-------- Data section --------

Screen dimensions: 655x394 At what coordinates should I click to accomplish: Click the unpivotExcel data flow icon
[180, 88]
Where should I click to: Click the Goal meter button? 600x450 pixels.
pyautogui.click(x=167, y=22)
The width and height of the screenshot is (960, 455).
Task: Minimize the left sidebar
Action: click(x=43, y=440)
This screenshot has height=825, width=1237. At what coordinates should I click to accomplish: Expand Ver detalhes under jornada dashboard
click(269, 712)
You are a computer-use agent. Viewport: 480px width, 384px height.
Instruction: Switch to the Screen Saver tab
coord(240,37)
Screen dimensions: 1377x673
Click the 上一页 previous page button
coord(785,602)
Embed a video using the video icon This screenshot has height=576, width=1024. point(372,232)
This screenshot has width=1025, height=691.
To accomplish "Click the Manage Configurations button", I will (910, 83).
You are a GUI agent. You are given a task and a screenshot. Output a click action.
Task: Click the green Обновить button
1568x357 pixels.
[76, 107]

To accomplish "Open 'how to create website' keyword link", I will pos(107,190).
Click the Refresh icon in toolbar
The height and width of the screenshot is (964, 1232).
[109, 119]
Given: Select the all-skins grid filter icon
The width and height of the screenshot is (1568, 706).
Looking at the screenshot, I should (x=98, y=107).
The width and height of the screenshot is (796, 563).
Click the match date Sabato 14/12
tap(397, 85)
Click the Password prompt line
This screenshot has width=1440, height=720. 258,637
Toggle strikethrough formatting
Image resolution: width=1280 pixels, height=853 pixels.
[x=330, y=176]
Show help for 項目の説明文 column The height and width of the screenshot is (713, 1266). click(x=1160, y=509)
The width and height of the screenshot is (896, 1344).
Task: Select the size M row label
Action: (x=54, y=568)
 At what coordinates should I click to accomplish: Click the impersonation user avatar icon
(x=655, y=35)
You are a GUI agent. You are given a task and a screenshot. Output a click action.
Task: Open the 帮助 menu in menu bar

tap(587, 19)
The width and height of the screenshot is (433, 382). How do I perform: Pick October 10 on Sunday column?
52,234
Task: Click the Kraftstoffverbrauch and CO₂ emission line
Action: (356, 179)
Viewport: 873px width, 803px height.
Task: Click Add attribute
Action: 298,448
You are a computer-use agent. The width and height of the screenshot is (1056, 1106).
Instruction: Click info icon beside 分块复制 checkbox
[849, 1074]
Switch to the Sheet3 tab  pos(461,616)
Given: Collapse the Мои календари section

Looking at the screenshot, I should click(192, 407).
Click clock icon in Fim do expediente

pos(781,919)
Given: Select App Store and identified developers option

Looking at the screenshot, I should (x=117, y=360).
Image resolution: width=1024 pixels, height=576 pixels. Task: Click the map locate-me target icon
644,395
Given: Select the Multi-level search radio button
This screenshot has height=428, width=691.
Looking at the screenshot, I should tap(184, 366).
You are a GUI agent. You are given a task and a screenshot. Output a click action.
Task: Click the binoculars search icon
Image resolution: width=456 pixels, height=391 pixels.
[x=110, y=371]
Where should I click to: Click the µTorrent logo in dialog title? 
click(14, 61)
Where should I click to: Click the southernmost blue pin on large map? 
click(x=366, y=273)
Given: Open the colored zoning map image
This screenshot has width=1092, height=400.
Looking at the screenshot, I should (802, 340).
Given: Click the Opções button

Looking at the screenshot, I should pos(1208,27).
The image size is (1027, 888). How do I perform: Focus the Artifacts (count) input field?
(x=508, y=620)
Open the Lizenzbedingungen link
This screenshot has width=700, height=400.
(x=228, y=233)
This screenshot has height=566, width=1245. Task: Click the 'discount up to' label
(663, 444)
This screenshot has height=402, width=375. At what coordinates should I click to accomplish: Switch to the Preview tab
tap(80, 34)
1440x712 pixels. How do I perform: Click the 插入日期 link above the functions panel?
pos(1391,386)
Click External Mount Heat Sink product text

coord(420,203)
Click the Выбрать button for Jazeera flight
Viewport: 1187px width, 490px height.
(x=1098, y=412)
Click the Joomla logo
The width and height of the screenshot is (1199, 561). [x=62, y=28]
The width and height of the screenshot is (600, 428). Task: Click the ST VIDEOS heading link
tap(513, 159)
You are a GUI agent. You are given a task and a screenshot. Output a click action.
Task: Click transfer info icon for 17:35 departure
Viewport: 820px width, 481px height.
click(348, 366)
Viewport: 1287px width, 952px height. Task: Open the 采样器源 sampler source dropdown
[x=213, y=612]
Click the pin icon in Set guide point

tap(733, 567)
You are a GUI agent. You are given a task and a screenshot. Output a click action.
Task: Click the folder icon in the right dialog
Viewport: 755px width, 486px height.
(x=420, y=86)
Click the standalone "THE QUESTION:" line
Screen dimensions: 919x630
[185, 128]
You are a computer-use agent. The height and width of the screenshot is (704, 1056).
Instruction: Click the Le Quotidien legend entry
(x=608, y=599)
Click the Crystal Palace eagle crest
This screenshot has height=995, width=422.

--------

*What is being asked:* All records are to be written out exactly.

*Solution for this problem:*
Screen dimensions: 655x394 At what coordinates should I click to accomplish: Click the unpivotExcel data flow icon
[180, 88]
Where should I click to: Click the Goal meter button? 600x450 pixels.
pyautogui.click(x=167, y=22)
The width and height of the screenshot is (960, 455).
Task: Minimize the left sidebar
Action: click(x=43, y=440)
This screenshot has height=825, width=1237. At what coordinates should I click to accomplish: Expand Ver detalhes under jornada dashboard
click(269, 712)
You are a computer-use agent. Viewport: 480px width, 384px height.
Instruction: Switch to the Screen Saver tab
coord(240,37)
Screen dimensions: 1377x673
Click the 上一页 previous page button
coord(785,602)
Embed a video using the video icon This screenshot has height=576, width=1024. point(372,232)
This screenshot has width=1025, height=691.
To accomplish "Click the Manage Configurations button", I will (910, 83).
You are a GUI agent. You are given a task and a screenshot. Output a click action.
Task: Click the green Обновить button
1568x357 pixels.
[76, 107]

To accomplish "Open 'how to create website' keyword link", I will pos(107,190).
Click the Refresh icon in toolbar
The height and width of the screenshot is (964, 1232).
[109, 119]
Given: Select the all-skins grid filter icon
The width and height of the screenshot is (1568, 706).
Looking at the screenshot, I should (x=98, y=107).
The width and height of the screenshot is (796, 563).
Click the match date Sabato 14/12
tap(397, 85)
Click the Password prompt line
This screenshot has width=1440, height=720. 258,637
Toggle strikethrough formatting
Image resolution: width=1280 pixels, height=853 pixels.
[x=330, y=176]
Show help for 項目の説明文 column The height and width of the screenshot is (713, 1266). click(x=1160, y=509)
The width and height of the screenshot is (896, 1344).
Task: Select the size M row label
Action: (x=54, y=568)
 At what coordinates should I click to accomplish: Click the impersonation user avatar icon
(x=655, y=35)
You are a GUI agent. You are given a task and a screenshot. Output a click action.
Task: Open the 帮助 menu in menu bar

tap(587, 19)
The width and height of the screenshot is (433, 382). How do I perform: Pick October 10 on Sunday column?
52,234
Task: Click the Kraftstoffverbrauch and CO₂ emission line
Action: (356, 179)
Viewport: 873px width, 803px height.
Task: Click Add attribute
Action: 298,448
You are a computer-use agent. The width and height of the screenshot is (1056, 1106).
Instruction: Click info icon beside 分块复制 checkbox
[849, 1074]
Switch to the Sheet3 tab  pos(461,616)
Given: Collapse the Мои календари section

Looking at the screenshot, I should click(192, 407).
Click clock icon in Fim do expediente

pos(781,919)
Given: Select App Store and identified developers option

Looking at the screenshot, I should (x=117, y=360).
Image resolution: width=1024 pixels, height=576 pixels. Task: Click the map locate-me target icon
644,395
Given: Select the Multi-level search radio button
This screenshot has height=428, width=691.
Looking at the screenshot, I should tap(184, 366).
You are a GUI agent. You are given a task and a screenshot. Output a click action.
Task: Click the binoculars search icon
Image resolution: width=456 pixels, height=391 pixels.
[x=110, y=371]
Where should I click to: Click the µTorrent logo in dialog title? 
click(14, 61)
Where should I click to: Click the southernmost blue pin on large map? 
click(x=366, y=273)
Given: Open the colored zoning map image
This screenshot has width=1092, height=400.
Looking at the screenshot, I should (802, 340).
Given: Click the Opções button

Looking at the screenshot, I should pos(1208,27).
The image size is (1027, 888). How do I perform: Focus the Artifacts (count) input field?
(x=508, y=620)
Open the Lizenzbedingungen link
This screenshot has width=700, height=400.
(x=228, y=233)
This screenshot has height=566, width=1245. Task: Click the 'discount up to' label
(663, 444)
This screenshot has height=402, width=375. At what coordinates should I click to accomplish: Switch to the Preview tab
tap(80, 34)
1440x712 pixels. How do I perform: Click the 插入日期 link above the functions panel?
pos(1391,386)
Click External Mount Heat Sink product text

coord(420,203)
Click the Выбрать button for Jazeera flight
Viewport: 1187px width, 490px height.
(x=1098, y=412)
Click the Joomla logo
The width and height of the screenshot is (1199, 561). [x=62, y=28]
The width and height of the screenshot is (600, 428). Task: Click the ST VIDEOS heading link
tap(513, 159)
You are a GUI agent. You are given a task and a screenshot. Output a click action.
Task: Click transfer info icon for 17:35 departure
Viewport: 820px width, 481px height.
click(348, 366)
Viewport: 1287px width, 952px height. Task: Open the 采样器源 sampler source dropdown
[x=213, y=612]
Click the pin icon in Set guide point

tap(733, 567)
You are a GUI agent. You are given a task and a screenshot. Output a click action.
Task: Click the folder icon in the right dialog
Viewport: 755px width, 486px height.
(x=420, y=86)
Click the standalone "THE QUESTION:" line
Screen dimensions: 919x630
[185, 128]
You are a computer-use agent. The height and width of the screenshot is (704, 1056).
Instruction: Click the Le Quotidien legend entry
(x=608, y=599)
Click the Crystal Palace eagle crest
This screenshot has height=995, width=422.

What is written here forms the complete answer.